Now, CH state, for example, that $$\left(\frac{\partial f}{\partial \rho'}\right)_0=0$$,

since for a cubic crystal or an isotropic medium the free energy must be invariant to the symmetry operations of reflection $$(z \to - z)$$

I don't understand these symmetry arguments made by CH. I'm an engineer, familiar with thermodynamics, but no physicist. Can someone explain this in more simple terms or maybe give a source?

Here is a screenshot of the section in the original paper without my above stated simplifications. Here, instead of $$\rho$$, CH use $$c$$, the concentration. But since both, $$\rho$$ and $$c$$, are intensive variables the approximation is valid for both which is also stated in the original source. $$x_i$$ are spatial coordinates.
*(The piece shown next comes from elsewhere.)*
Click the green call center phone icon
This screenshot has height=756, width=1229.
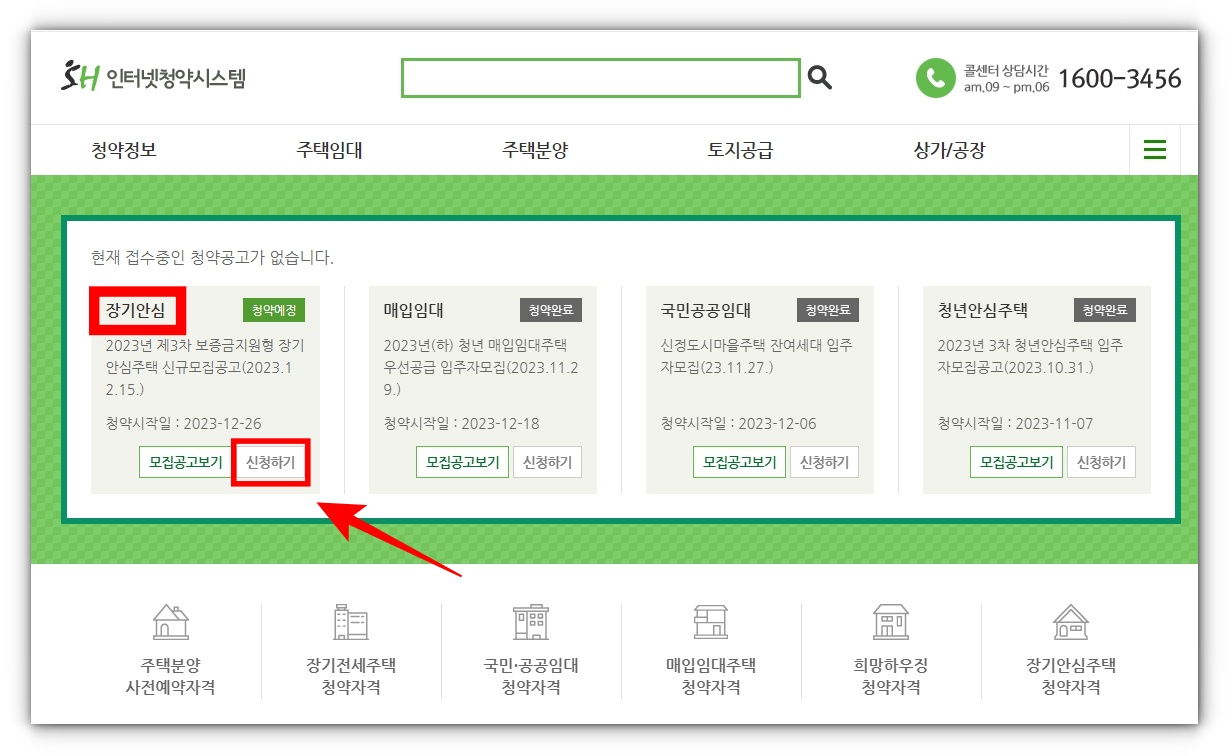934,77
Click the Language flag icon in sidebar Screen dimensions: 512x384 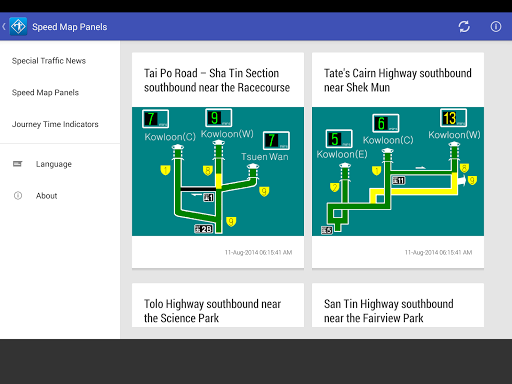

• Please do not paste pictures of books as they are not searchable in the question. Type out relevant passages or equations. Oct 27, 2023 at 11:53

The Physical meaning of the condition of the symmetry argument arises from the isotropic medium or a cristal in one dimension: There is no invariance in the physics or the studying medium if you see it from a different perspective. Take as example the NaCl crystal. if you look it from a reference frame, you have one configuration. If you apply a 180° Rotation (or transform $$z \to -z$$), you obtain the same configuration, and thus, the same physics going on. That means the symmetry under the transformation $$z \to - z$$.
The mathematical consecuence of this argument is the following: Since the physics from the problem does not change under the transformation $$z \to -z$$, then certain properties of the system does not change under the same transformation. In particular, the free energy density does not change under the transformation, and it can be state that $$f(z) = f(-z)$$. This means that $$f(z)$$ is an even fuction, and because is an even function, the only coefficients in the series expantion that contributes are the even powers. That's why all the odd powers vanished, and in particular, $$\frac{\partial f}{\partial \rho '} (0) = 0$$.